* **Task brief**: Repeat exactly the lines below, from the line containing "Task: Click the" through the last line, both included. Leave out any pictures.

Records contained in a dataset
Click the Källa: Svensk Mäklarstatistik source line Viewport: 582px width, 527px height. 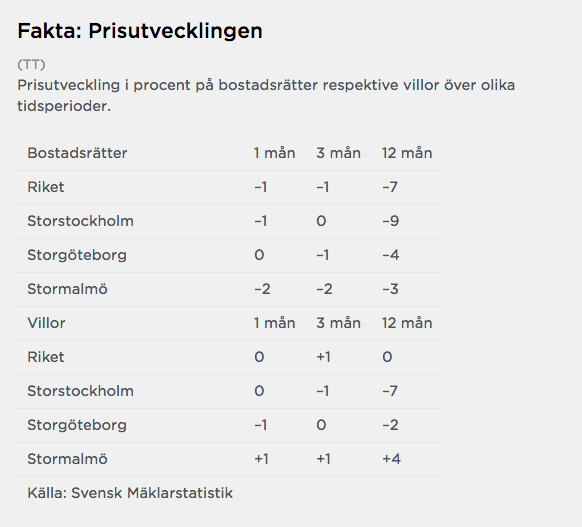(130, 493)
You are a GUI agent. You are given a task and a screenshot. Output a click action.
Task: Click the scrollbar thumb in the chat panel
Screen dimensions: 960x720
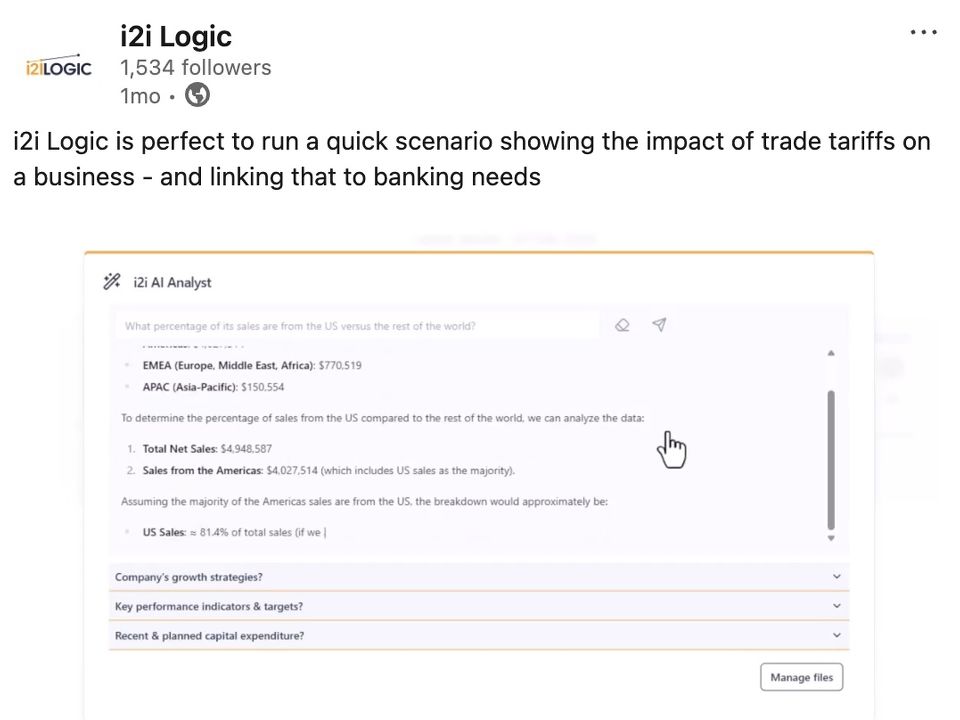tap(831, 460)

* **Answer space**:
Task: Click the scrollbar thumb in the chat panel
Screen dimensions: 960x720
tap(831, 460)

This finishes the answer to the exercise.